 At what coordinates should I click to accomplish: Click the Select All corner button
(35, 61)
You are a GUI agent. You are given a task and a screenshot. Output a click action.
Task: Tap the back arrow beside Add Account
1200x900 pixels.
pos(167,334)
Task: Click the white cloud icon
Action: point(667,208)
____
Stated goal |
Return the lines from the one containing "You are a GUI" through the end, reproducing each line verbatim.

Exercise response |
You are a GUI agent. You are given a task and a screenshot. Output a click action.
Task: Tap the back arrow beside Add Account
1200x900 pixels.
pos(167,334)
Task: Click the white cloud icon
Action: point(667,208)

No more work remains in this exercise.